Collette nodded again. She sighed, smiled like someone recalling a fond memory, and said, “My mother wasn’t only a witch; she fought for ze French Resistance during ze Nazi occupation of France in World War two.”

“Holy shit; for real?”

“Yes. In fact, her coven was a vital part of ze resistance. When ze Germans invaded, her Coven split up and scattered across all of France but not until after engaging in a ritual to allow zem all instant telepathic communication with each other. Zis way zey could keep tabs on ze invaders and relay important military information to other freedom fighters in ze area to coordinate attacks.”

“That sounds really amazing.”

“Of course, zis meant maintaining her cover was more important zan anything. Ze occupying army could and would frequently stop anyone and everyone zey wanted to and demand to see zeir papers. My mother noticed zat French citizens were looked at with more scrutiny than Germans who had moved to France previously, so she created a passport zat could change shape and show the reader whatever ze owner wanted zem to see. Germans, then, saw not a French baker, but a German one.”

“I can’t believe your mother was alive during the World War. I mean, she wasn’t just alive, she was
in it
. She lived it.”

“Oui. And when she… passed… ze passport came to me.” Her gaze fell to the table.

The hesitation in her voice clanged hard against my ears. I couldn’t shake it. “Collette?” I asked.

She made an “mm?” sound and looked up.

“How did she die?”

“I want to tell you,” Collette said.

“Then why don’t you?”

Suddenly the mood in our little corner of the bar took a turn for the grim without as much as a warning. The air felt heavier and my lungs responded by asking my brain to take longer, deeper breaths. “It was her, Amber,” she said, gravely.

She didn’t have to clarify who
“her”
was. I knew. In my heart of hearts I knew. Now it was my hand that reached for Collette’s. “I’m sorry,” I said, “I’m so sorry.”

Collette shook her head. “You don’t have to be. It was a long time ago. I told you zat zis witch spared none who crossed her, if she could help it. It happened on ze year ze war ended, in 1942. I was in London at ze time, hiding as per my mother’s orders. My mother had been left weak after a final engagement with a German werewolf, ze officer who had tormented so many of her friends and comrades. Linezka had been zere all along, watching, and controlling ze werewolf.”

“Wait…” I said. Numbers started to fly around in my head but they were all jumbled up, as if someone had opened a box of numbers and was throwing them all over the place while I tried desperately to grab them. To make sense of them. But it didn’t work. Finally, I asked, “Collette… how old are you?”

She too took a deep breath. “I will be one hundred and thirty nine zis year.”

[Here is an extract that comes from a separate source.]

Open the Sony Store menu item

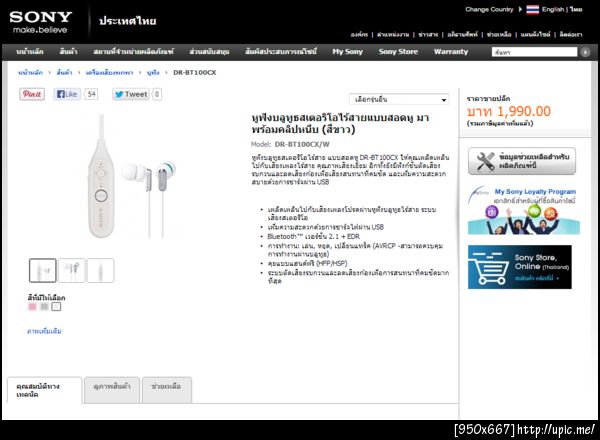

“I’m sorry, it sounded as if you just said you would be one hundred and thirty nine this year.”

“I did.”

Her answer sent me reeling. Without saying another word, I lit the Absinthe before me in the same way I had done before and poured the warm liquid into my throat. It tickled as it went down and I felt it all the way to my belly, the sensation somehow sobering me instead of inebriating me further.

Collette, I saw, had done the same.

“One hundred and thirty nine,” I said, “I’m not… I won’t even ask you how that’s possible. But I will ask how the hell you still manage to look so damn good.”

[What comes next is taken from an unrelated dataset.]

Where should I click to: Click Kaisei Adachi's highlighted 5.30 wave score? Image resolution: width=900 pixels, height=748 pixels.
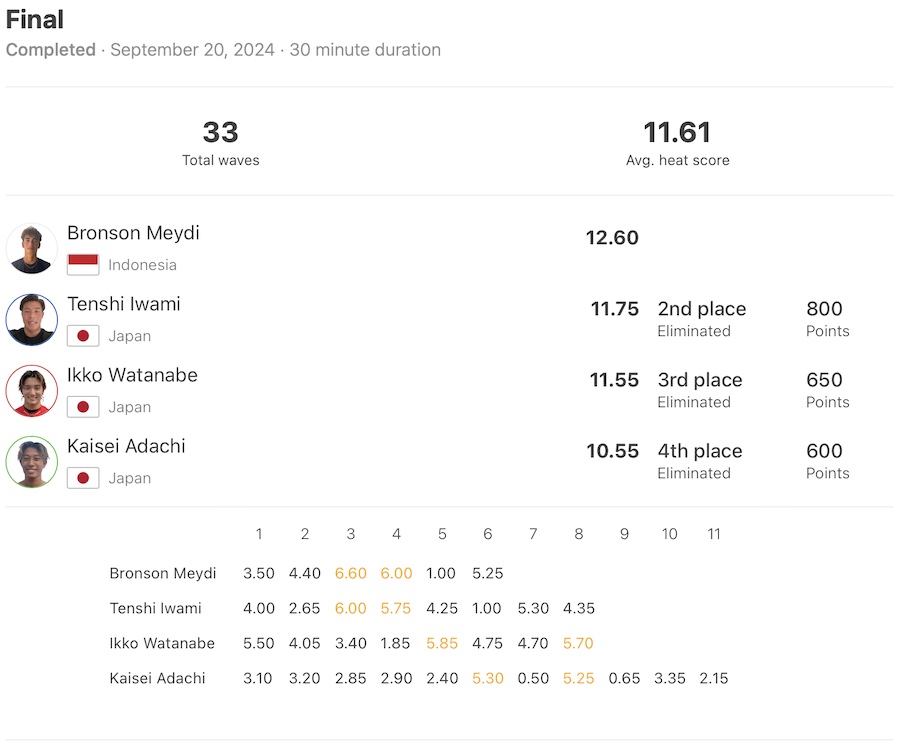pos(487,678)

Her face brightened, and her smile seemed thin the atmosphere some. Enough for us both to breathe a little easier, at least. “I should have told you sooner,” she said.

“Told me what, exactly?”

“About my age. About my history, about my mother.”

I shook my head. “If there’s one thing I know about you is that you do things exactly when you mean to. Tonight, it was time. I know it was. Only…”

“Oui?” Collette asked.

“When we first met… I don’t know, maybe I was too overwhelmed to pick up on exactly everything you were saying, but you made it look like your Shadow…”
that thing that snatched a part of her soul away and stole off into the Underworld
“… you said it took off on the new moon, as in the new moon before we met.”